Após a operação da Polícia Federal que prendeu cinco servidores da Prefeitura de Cruzeiro do Sul, o vereador Antônio Cosmo (MDB) solicitou, nesta terça-feira, 18, um requerimento solicitando a criação de uma Comissão Parlamentar de Inquérito (CPI) para investigar a legalidade dos valores pagos pela prefeitura à Fundação Cultural e de Comunicação Valença (FCCV).
Segundo o documento, depois da rescisão contratual com a ONG CBCN, a empresa teria utilizado o mesmo “modus operandi” da empresa investigada pela PF.
“É notório que nós, vereadores, somos fiscal da população.

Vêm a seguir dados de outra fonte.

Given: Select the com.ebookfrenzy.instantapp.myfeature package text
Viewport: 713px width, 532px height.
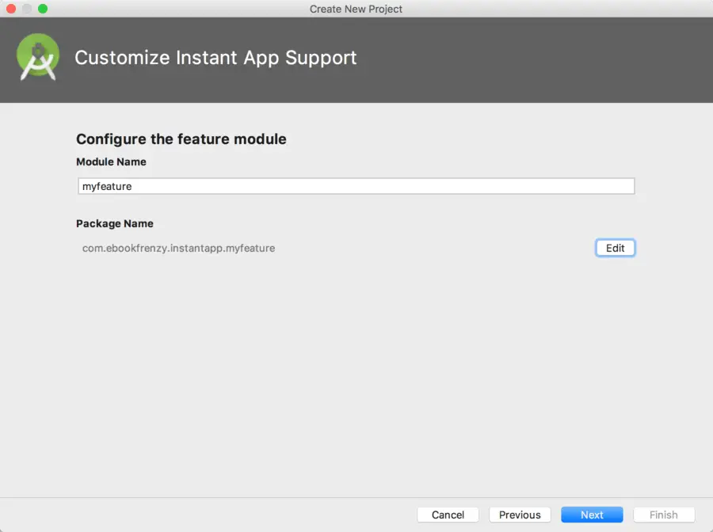Looking at the screenshot, I should click(x=178, y=248).
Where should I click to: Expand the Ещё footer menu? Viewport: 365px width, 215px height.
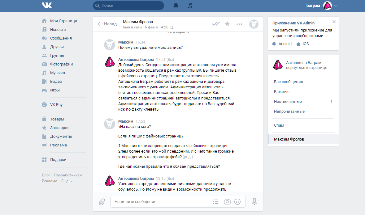pos(67,181)
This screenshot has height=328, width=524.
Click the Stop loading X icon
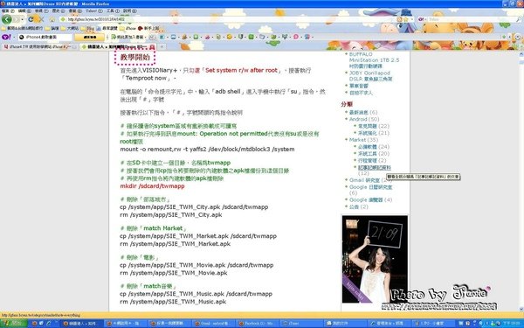click(40, 20)
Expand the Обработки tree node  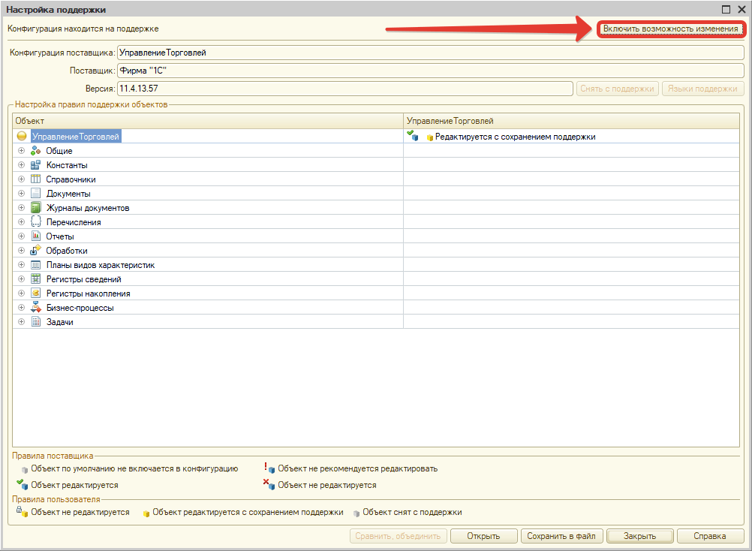pos(22,251)
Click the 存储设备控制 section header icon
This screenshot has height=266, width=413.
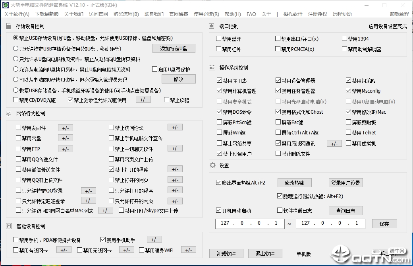point(9,26)

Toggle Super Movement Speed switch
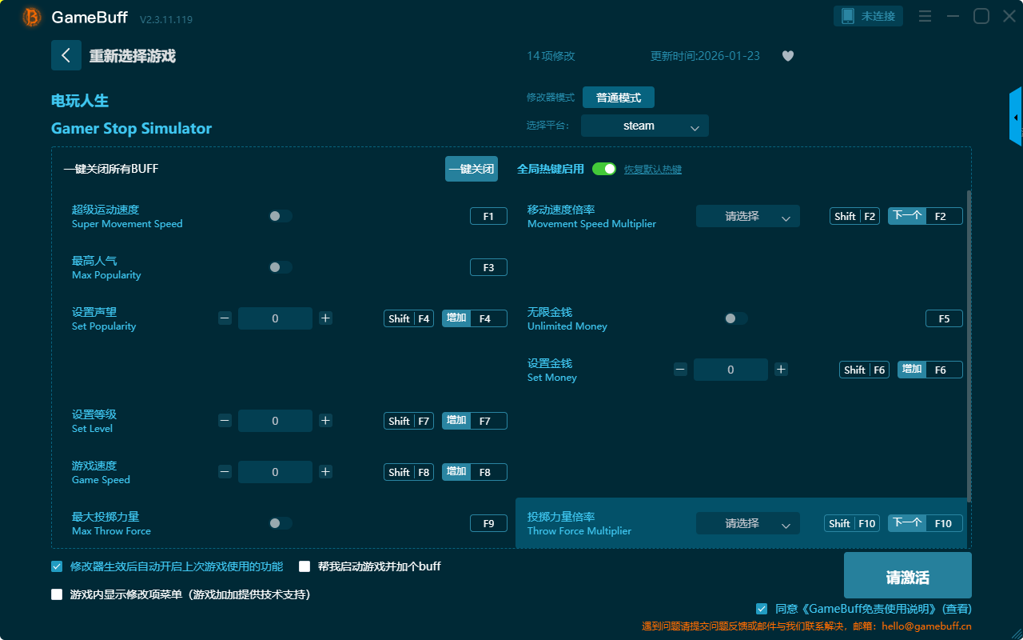coord(281,216)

Por isso, temos a obrigação de fiscalizar o Executivo. Os repasses para essa fundação já ultrapassam os R$ 6 milhões. Quero saber o objetivo desses repasses volumosos e o tipo de gastos dessa instituição”.
Apesar da proposta, o vereador não sabe informar quais os serviços prestados pela fundação. “Parece que foi instalada para que os funcionários públicos provisórios possam ser cedidos para a instituição, e prestar serviço para a prefeitura de Cruzeiro do Sul. E esse é o nosso questionamento”.